## Activity
For this listing, the lines between the one holding "Click the notebook" and the one holding "Given: Select 日本火腿鬥士 客 +1.5, 1.46 spread bet", inclusive, must be set down exactly.

## Records for the task
##############################

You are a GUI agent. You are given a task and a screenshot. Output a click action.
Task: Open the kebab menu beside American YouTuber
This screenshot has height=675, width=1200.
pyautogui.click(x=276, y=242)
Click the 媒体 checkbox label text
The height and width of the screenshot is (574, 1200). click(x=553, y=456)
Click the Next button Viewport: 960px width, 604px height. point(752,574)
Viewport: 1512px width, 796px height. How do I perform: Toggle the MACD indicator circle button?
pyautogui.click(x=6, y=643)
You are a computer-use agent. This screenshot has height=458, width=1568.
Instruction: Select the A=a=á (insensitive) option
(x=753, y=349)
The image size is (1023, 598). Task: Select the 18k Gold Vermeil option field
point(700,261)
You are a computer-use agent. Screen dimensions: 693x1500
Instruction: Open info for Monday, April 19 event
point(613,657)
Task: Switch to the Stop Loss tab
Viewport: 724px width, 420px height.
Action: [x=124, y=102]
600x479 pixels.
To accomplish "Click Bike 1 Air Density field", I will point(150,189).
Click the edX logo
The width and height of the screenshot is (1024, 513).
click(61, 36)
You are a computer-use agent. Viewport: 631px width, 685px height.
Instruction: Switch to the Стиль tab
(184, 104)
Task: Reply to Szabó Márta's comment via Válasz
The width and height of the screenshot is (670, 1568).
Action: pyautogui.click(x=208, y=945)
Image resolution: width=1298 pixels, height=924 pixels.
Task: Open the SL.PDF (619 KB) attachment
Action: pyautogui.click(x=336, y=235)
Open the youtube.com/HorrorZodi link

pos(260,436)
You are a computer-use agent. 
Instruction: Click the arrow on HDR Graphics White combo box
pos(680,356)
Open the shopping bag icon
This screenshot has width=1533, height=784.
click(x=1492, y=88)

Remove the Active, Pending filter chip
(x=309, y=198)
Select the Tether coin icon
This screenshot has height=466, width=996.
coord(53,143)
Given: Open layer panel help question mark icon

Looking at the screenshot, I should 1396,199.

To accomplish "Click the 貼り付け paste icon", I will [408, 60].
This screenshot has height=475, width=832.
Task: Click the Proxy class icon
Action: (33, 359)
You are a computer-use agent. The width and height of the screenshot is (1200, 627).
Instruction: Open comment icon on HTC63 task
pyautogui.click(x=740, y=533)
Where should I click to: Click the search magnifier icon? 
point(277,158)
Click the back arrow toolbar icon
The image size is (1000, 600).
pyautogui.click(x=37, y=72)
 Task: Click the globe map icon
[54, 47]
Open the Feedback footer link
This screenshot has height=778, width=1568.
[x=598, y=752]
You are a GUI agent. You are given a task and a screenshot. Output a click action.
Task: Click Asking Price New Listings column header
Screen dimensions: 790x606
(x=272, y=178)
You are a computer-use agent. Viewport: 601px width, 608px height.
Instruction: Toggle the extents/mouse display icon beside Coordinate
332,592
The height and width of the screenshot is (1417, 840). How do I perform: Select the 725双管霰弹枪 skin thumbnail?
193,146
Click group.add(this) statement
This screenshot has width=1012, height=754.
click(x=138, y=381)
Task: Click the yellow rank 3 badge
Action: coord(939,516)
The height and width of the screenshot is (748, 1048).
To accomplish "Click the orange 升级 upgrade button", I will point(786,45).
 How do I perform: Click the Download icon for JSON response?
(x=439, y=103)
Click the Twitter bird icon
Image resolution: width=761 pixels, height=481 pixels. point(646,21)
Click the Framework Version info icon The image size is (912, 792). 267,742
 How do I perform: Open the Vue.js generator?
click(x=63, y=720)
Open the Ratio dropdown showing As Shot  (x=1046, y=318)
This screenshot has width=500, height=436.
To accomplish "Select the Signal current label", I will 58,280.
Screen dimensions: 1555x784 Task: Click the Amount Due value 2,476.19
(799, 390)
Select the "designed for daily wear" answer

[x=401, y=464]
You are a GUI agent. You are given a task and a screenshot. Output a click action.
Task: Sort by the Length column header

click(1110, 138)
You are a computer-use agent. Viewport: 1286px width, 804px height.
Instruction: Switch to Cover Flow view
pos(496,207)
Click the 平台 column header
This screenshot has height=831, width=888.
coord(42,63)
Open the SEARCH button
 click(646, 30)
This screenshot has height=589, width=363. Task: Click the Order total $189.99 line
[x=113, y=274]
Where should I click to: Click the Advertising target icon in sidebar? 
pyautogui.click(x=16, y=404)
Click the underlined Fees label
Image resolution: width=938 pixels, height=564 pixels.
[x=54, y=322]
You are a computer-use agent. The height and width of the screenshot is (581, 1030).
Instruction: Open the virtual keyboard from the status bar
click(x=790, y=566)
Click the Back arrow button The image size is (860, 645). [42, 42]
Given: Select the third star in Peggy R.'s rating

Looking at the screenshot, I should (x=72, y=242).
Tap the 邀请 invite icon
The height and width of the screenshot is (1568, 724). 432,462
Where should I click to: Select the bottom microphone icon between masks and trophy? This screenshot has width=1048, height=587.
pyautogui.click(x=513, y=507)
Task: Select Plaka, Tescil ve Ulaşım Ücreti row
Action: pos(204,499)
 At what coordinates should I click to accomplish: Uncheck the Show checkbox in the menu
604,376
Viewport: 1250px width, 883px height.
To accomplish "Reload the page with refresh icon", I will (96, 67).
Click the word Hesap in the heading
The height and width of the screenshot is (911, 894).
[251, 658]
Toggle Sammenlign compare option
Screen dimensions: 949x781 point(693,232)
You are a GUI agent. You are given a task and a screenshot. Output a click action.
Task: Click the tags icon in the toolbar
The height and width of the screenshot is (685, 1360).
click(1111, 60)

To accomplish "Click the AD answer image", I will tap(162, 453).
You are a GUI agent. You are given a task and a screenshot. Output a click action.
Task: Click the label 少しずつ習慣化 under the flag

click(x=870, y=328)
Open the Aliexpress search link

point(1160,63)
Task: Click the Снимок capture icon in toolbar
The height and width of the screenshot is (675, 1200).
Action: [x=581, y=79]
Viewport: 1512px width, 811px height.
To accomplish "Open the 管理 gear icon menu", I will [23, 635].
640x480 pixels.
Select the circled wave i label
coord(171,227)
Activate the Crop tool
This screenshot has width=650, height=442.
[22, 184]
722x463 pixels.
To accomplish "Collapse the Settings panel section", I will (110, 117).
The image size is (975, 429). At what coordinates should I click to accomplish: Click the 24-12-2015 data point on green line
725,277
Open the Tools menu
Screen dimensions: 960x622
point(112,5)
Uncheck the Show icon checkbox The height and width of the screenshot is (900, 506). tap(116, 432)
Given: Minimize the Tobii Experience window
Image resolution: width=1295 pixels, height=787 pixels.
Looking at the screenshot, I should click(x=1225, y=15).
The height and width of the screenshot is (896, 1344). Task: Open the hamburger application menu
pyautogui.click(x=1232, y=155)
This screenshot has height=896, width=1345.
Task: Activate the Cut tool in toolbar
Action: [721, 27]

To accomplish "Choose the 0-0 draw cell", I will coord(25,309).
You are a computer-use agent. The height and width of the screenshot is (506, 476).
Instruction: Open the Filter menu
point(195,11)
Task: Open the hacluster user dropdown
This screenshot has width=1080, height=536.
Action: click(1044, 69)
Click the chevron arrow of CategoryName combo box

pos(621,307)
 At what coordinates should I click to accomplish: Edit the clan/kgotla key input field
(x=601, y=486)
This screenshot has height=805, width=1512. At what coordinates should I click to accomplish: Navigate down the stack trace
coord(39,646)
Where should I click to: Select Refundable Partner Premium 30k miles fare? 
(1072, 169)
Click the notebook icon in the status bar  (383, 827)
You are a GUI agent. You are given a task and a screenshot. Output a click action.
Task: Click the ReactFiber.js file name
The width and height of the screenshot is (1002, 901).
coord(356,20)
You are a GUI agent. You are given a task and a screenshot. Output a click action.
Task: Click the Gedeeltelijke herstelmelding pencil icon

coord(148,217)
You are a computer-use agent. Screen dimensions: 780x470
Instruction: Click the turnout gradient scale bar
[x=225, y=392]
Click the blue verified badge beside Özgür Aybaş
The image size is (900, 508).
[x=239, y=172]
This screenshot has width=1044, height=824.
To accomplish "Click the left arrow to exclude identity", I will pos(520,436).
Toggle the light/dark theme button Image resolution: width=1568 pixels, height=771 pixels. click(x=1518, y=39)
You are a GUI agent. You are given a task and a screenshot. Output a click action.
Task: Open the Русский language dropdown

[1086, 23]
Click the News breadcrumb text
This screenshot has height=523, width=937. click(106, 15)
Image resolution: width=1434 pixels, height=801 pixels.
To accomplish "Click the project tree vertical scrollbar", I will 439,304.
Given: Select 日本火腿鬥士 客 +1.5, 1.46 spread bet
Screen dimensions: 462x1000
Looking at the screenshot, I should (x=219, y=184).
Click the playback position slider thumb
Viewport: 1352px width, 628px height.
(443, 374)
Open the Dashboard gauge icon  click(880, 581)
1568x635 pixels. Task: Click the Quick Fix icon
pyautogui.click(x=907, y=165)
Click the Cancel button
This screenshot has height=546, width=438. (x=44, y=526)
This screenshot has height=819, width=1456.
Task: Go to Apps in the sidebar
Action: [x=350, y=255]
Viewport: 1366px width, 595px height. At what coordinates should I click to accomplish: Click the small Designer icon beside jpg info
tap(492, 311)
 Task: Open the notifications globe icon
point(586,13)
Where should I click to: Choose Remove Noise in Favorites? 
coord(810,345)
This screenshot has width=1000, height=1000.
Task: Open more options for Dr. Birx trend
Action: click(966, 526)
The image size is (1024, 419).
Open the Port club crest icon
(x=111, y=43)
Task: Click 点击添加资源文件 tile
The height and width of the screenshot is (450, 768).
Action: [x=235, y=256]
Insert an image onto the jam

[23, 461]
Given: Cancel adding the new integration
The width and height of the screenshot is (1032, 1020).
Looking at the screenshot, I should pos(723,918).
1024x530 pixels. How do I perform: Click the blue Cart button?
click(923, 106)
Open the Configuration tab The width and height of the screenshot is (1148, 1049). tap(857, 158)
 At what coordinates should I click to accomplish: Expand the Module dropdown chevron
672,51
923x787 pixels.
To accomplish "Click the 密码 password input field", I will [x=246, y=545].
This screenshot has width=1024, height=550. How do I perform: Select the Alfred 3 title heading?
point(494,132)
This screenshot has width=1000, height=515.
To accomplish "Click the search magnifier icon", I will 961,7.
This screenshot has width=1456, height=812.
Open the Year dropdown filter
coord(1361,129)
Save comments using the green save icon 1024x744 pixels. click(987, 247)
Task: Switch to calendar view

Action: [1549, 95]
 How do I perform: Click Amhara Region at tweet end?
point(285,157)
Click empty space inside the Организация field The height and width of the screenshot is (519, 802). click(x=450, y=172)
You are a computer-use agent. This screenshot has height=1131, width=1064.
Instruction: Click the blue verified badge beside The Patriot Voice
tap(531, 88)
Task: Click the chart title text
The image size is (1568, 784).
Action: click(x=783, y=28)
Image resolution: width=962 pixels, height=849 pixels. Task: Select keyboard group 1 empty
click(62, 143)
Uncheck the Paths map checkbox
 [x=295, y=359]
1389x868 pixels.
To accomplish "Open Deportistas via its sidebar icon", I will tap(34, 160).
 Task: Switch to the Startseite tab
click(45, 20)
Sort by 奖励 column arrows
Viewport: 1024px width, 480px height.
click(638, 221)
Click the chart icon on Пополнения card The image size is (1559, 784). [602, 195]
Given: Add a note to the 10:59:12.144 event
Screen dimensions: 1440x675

##############################

## Response area
Click the notebook icon in the status bar  (383, 827)
You are a GUI agent. You are given a task and a screenshot. Output a click action.
Task: Click the ReactFiber.js file name
The width and height of the screenshot is (1002, 901).
coord(356,20)
You are a GUI agent. You are given a task and a screenshot. Output a click action.
Task: Click the Gedeeltelijke herstelmelding pencil icon

coord(148,217)
You are a computer-use agent. Screen dimensions: 780x470
Instruction: Click the turnout gradient scale bar
[x=225, y=392]
Click the blue verified badge beside Özgür Aybaş
The image size is (900, 508).
[x=239, y=172]
This screenshot has width=1044, height=824.
To accomplish "Click the left arrow to exclude identity", I will pos(520,436).
Toggle the light/dark theme button Image resolution: width=1568 pixels, height=771 pixels. click(x=1518, y=39)
You are a GUI agent. You are given a task and a screenshot. Output a click action.
Task: Open the Русский language dropdown

[1086, 23]
Click the News breadcrumb text
This screenshot has height=523, width=937. click(106, 15)
Image resolution: width=1434 pixels, height=801 pixels.
To accomplish "Click the project tree vertical scrollbar", I will 439,304.
Given: Select 日本火腿鬥士 客 +1.5, 1.46 spread bet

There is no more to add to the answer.